# [EXERCISE REQUIREMENTS]
Restate the records that follow. Every word must match.

# [SUPPLIED RECORDS]

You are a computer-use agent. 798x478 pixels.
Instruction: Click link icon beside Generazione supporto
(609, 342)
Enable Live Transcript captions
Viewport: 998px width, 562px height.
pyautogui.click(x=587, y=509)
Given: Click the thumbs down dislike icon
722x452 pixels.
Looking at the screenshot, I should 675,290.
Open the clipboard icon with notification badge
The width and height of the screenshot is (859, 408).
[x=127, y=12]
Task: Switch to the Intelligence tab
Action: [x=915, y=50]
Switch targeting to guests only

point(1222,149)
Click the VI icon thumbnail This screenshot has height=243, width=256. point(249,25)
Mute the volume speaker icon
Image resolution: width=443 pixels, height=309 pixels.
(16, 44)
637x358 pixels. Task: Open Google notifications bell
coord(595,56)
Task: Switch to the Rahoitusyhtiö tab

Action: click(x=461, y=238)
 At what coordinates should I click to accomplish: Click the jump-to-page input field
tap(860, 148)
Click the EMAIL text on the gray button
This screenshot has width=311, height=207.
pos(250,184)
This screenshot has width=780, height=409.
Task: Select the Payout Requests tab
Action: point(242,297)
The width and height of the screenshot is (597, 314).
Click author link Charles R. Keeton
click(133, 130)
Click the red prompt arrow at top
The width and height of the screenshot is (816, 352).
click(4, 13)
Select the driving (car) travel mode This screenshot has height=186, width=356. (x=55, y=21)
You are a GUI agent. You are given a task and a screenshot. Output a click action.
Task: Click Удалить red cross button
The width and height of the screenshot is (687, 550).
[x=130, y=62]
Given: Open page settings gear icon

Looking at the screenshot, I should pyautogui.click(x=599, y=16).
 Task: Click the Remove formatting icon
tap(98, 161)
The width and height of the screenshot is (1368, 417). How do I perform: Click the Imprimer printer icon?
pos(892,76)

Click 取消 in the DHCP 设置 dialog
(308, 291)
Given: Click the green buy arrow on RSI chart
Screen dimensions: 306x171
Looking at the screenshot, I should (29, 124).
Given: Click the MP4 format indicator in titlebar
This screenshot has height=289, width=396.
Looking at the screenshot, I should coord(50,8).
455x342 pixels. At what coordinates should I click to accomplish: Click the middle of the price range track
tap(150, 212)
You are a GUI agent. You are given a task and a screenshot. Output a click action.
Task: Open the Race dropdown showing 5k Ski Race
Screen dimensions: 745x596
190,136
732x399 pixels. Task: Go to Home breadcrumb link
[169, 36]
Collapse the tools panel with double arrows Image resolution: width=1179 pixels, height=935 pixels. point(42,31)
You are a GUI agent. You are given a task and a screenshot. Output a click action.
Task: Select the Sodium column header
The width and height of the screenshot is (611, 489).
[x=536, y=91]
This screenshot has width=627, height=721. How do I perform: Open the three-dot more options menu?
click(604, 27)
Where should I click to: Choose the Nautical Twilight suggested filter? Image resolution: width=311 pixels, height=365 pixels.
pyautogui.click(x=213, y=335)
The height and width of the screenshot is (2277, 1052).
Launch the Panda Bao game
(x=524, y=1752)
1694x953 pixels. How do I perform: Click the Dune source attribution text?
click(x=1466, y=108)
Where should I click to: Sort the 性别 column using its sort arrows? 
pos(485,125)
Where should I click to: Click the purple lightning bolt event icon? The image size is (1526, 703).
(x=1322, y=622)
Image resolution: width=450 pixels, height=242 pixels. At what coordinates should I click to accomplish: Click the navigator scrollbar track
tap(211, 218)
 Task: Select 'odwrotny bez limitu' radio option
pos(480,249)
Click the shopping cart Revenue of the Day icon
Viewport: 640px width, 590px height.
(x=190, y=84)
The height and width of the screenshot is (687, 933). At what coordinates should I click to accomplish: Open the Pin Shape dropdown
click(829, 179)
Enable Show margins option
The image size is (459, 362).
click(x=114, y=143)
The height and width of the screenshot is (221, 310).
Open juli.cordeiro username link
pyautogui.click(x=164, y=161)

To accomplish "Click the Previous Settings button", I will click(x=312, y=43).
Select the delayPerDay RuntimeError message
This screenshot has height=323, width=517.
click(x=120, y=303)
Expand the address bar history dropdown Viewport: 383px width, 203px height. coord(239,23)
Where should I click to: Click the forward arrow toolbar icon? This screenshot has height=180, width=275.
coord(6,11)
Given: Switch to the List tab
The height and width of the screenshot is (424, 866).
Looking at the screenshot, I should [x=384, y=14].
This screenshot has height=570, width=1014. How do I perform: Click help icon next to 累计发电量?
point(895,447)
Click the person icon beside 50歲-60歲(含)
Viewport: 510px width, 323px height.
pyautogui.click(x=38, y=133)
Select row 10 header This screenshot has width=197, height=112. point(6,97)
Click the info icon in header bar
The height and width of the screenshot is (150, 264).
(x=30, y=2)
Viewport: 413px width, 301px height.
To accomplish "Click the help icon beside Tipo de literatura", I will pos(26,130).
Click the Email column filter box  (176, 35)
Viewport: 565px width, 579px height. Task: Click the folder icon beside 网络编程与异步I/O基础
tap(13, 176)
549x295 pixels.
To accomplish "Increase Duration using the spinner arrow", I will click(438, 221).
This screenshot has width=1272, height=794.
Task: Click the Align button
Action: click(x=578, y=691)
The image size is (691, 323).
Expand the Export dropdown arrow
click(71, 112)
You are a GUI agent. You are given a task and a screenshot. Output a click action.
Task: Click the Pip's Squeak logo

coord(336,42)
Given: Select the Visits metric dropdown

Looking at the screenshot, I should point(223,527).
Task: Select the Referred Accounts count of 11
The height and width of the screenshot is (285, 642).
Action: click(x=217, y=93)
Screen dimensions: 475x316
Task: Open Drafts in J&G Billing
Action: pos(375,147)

# [OUTPUT FOR THIS TASK]
You are a computer-use agent. 798x478 pixels.
Instruction: Click link icon beside Generazione supporto
(609, 342)
Enable Live Transcript captions
Viewport: 998px width, 562px height.
pyautogui.click(x=587, y=509)
Given: Click the thumbs down dislike icon
722x452 pixels.
Looking at the screenshot, I should 675,290.
Open the clipboard icon with notification badge
The width and height of the screenshot is (859, 408).
[x=127, y=12]
Task: Switch to the Intelligence tab
Action: [x=915, y=50]
Switch targeting to guests only

point(1222,149)
Click the VI icon thumbnail This screenshot has height=243, width=256. point(249,25)
Mute the volume speaker icon
Image resolution: width=443 pixels, height=309 pixels.
(16, 44)
637x358 pixels. Task: Open Google notifications bell
coord(595,56)
Task: Switch to the Rahoitusyhtiö tab

Action: click(x=461, y=238)
 At what coordinates should I click to accomplish: Click the jump-to-page input field
tap(860, 148)
Click the EMAIL text on the gray button
This screenshot has width=311, height=207.
pos(250,184)
This screenshot has width=780, height=409.
Task: Select the Payout Requests tab
Action: point(242,297)
The width and height of the screenshot is (597, 314).
Click author link Charles R. Keeton
click(133, 130)
Click the red prompt arrow at top
The width and height of the screenshot is (816, 352).
click(4, 13)
Select the driving (car) travel mode This screenshot has height=186, width=356. (x=55, y=21)
You are a GUI agent. You are given a task and a screenshot. Output a click action.
Task: Click Удалить red cross button
The width and height of the screenshot is (687, 550).
[x=130, y=62]
Given: Open page settings gear icon

Looking at the screenshot, I should pyautogui.click(x=599, y=16).
 Task: Click the Remove formatting icon
tap(98, 161)
The width and height of the screenshot is (1368, 417). How do I perform: Click the Imprimer printer icon?
pos(892,76)

Click 取消 in the DHCP 设置 dialog
(308, 291)
Given: Click the green buy arrow on RSI chart
Screen dimensions: 306x171
Looking at the screenshot, I should (29, 124).
Given: Click the MP4 format indicator in titlebar
This screenshot has height=289, width=396.
Looking at the screenshot, I should coord(50,8).
455x342 pixels. At what coordinates should I click to accomplish: Click the middle of the price range track
tap(150, 212)
You are a GUI agent. You are given a task and a screenshot. Output a click action.
Task: Open the Race dropdown showing 5k Ski Race
Screen dimensions: 745x596
190,136
732x399 pixels. Task: Go to Home breadcrumb link
[169, 36]
Collapse the tools panel with double arrows Image resolution: width=1179 pixels, height=935 pixels. point(42,31)
You are a GUI agent. You are given a task and a screenshot. Output a click action.
Task: Select the Sodium column header
The width and height of the screenshot is (611, 489).
[x=536, y=91]
This screenshot has width=627, height=721. How do I perform: Open the three-dot more options menu?
click(604, 27)
Where should I click to: Choose the Nautical Twilight suggested filter? Image resolution: width=311 pixels, height=365 pixels.
pyautogui.click(x=213, y=335)
The height and width of the screenshot is (2277, 1052).
Launch the Panda Bao game
(x=524, y=1752)
1694x953 pixels. How do I perform: Click the Dune source attribution text?
click(x=1466, y=108)
Where should I click to: Sort the 性别 column using its sort arrows? 
pos(485,125)
Where should I click to: Click the purple lightning bolt event icon? The image size is (1526, 703).
(x=1322, y=622)
Image resolution: width=450 pixels, height=242 pixels. At what coordinates should I click to accomplish: Click the navigator scrollbar track
tap(211, 218)
 Task: Select 'odwrotny bez limitu' radio option
pos(480,249)
Click the shopping cart Revenue of the Day icon
Viewport: 640px width, 590px height.
(x=190, y=84)
The height and width of the screenshot is (687, 933). At what coordinates should I click to accomplish: Open the Pin Shape dropdown
click(829, 179)
Enable Show margins option
The image size is (459, 362).
click(x=114, y=143)
The height and width of the screenshot is (221, 310).
Open juli.cordeiro username link
pyautogui.click(x=164, y=161)

To accomplish "Click the Previous Settings button", I will click(x=312, y=43).
Select the delayPerDay RuntimeError message
This screenshot has height=323, width=517.
click(x=120, y=303)
Expand the address bar history dropdown Viewport: 383px width, 203px height. coord(239,23)
Where should I click to: Click the forward arrow toolbar icon? This screenshot has height=180, width=275.
coord(6,11)
Given: Switch to the List tab
The height and width of the screenshot is (424, 866).
Looking at the screenshot, I should [x=384, y=14].
This screenshot has height=570, width=1014. How do I perform: Click help icon next to 累计发电量?
point(895,447)
Click the person icon beside 50歲-60歲(含)
Viewport: 510px width, 323px height.
pyautogui.click(x=38, y=133)
Select row 10 header This screenshot has width=197, height=112. point(6,97)
Click the info icon in header bar
The height and width of the screenshot is (150, 264).
(x=30, y=2)
Viewport: 413px width, 301px height.
To accomplish "Click the help icon beside Tipo de literatura", I will pos(26,130).
Click the Email column filter box  (176, 35)
Viewport: 565px width, 579px height. Task: Click the folder icon beside 网络编程与异步I/O基础
tap(13, 176)
549x295 pixels.
To accomplish "Increase Duration using the spinner arrow", I will click(438, 221).
This screenshot has width=1272, height=794.
Task: Click the Align button
Action: click(x=578, y=691)
The image size is (691, 323).
Expand the Export dropdown arrow
click(71, 112)
You are a GUI agent. You are given a task and a screenshot. Output a click action.
Task: Click the Pip's Squeak logo

coord(336,42)
Given: Select the Visits metric dropdown

Looking at the screenshot, I should point(223,527).
Task: Select the Referred Accounts count of 11
The height and width of the screenshot is (285, 642).
Action: click(x=217, y=93)
Screen dimensions: 475x316
Task: Open Drafts in J&G Billing
Action: pos(375,147)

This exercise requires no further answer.